12. In cross Decree Holder has admitted that she has not seen the title documents of the judgment debtors although she has pleaded that Judgment debtors are the owners of the suit plot. In fact decree holder has admitted that she had purchased plot from Mr. Anthony Thomas Fernandes by deed of sale dated 04.12.1998 which is taken on record at exhibit 89 in cross. It is seen that this sale deed was executed during the pendency of the civil suit filed by the decree holder. It is seen that vide the said sale deed the decree holder has purchased plot B-4/3 from Anthony Thomas Fernandes which was part of plot purchased by him from Mr. Morgan Travasso. Although the decree holder was aware of this fact Mr. Morgan Travasso as owner of plot B sold Plot B-2 and B-3 to Mr. Anthony Thomas Fernandes the decree holder preferred to remain silent and not bring this fact on record in the civil suit filed by her. The decree holder has examined Mr. Anthony Thomas Fernandes as PW3 who has stated he had purchased plot No. B3 and B4 from Judgment Debtors vide sale deed at exhibit 85. But the sale deed at exhibit 85 shows that PW3 purchased the plots from one Mr. Morgan Travasso who name is recorded as vendor in the sale deed being the owner. In cross examination PW3 reiterated that he purchased the property from Vitorino Travasso but his son Morgan Travasso son of Vitorino Travasso has signed the sale deed. The evidence of PW3 shows that only in order to support the case of the decree holder he has stated that he purchased the plots from the original judgment debtors and as such his testimony is not reliable.

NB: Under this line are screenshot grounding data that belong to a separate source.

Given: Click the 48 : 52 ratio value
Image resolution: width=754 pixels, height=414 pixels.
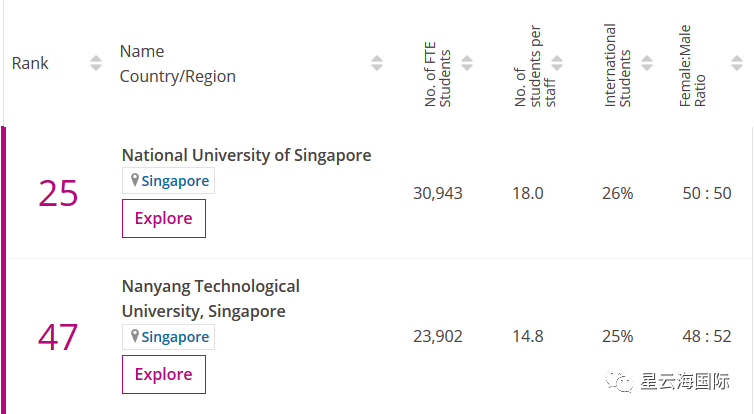Looking at the screenshot, I should coord(707,337).
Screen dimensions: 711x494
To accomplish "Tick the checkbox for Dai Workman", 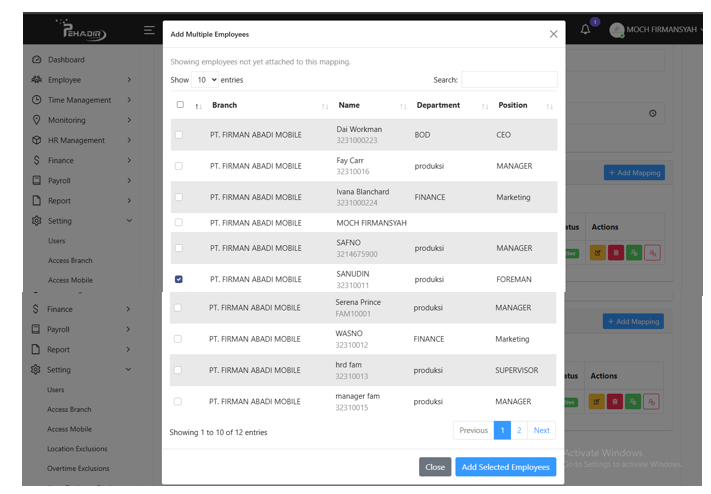I will 179,134.
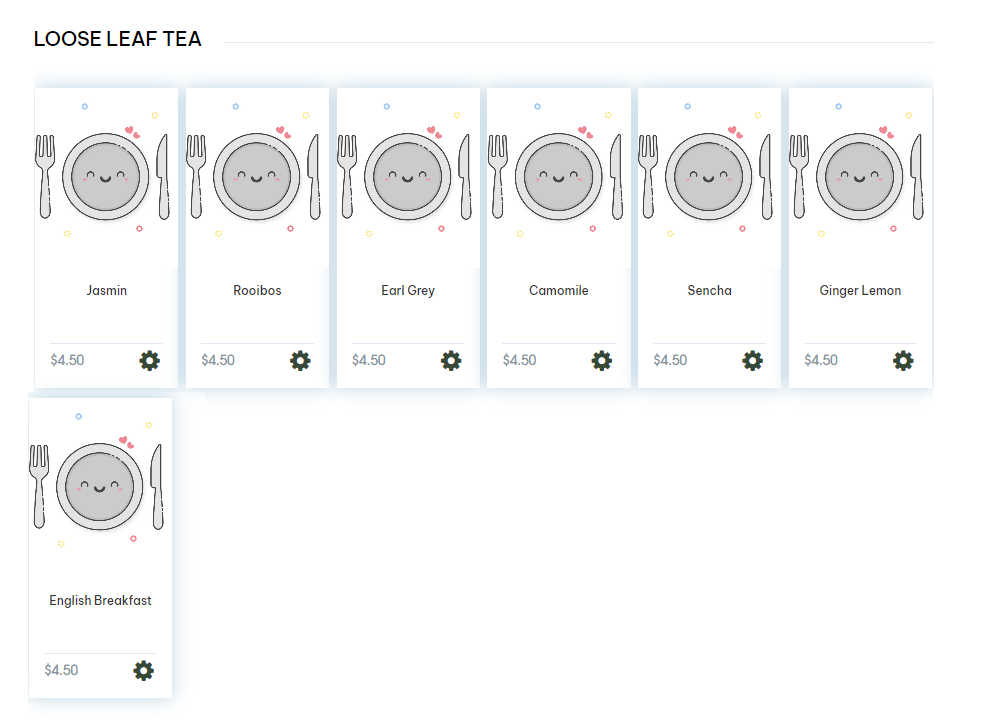Open the Jasmin product name
Screen dimensions: 997x725
pyautogui.click(x=106, y=291)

17. In the present execution proceedings the suit plot was jointly agreed to be sold to the decree holder by the original judgment debtors who are the defendants in the civil suit and by way of the present decree the judgment debtors are ordered to transfer the suit plot to the decree holder by way of sale deed. Therefore in order for satisfaction of the decree the individual property belonging to any one of the legal heirs of Judgment debtors Nos. 1 and 2 or individually to judgment debtor No. 3 cannot be ordered to be transferred in favour of the decree holder. The decree holder has by way of documentary and oral evidence has failed to show that the suit plot identified by her jointly belongs to the original debtors or that the suit plot was part of the property jointly developed by the original judgment debtors on behalf on the original landlord and agreed to be sold to the decree holder in terms of the writing dated 3/2/1995. It is seen that judgment debtors are not the joint owners of the suit plot as identified by the decree holder and as such they are incompetent to create any legal right or transfer any legal title of ownership in respect of the suit plot in favour of the decree-holder.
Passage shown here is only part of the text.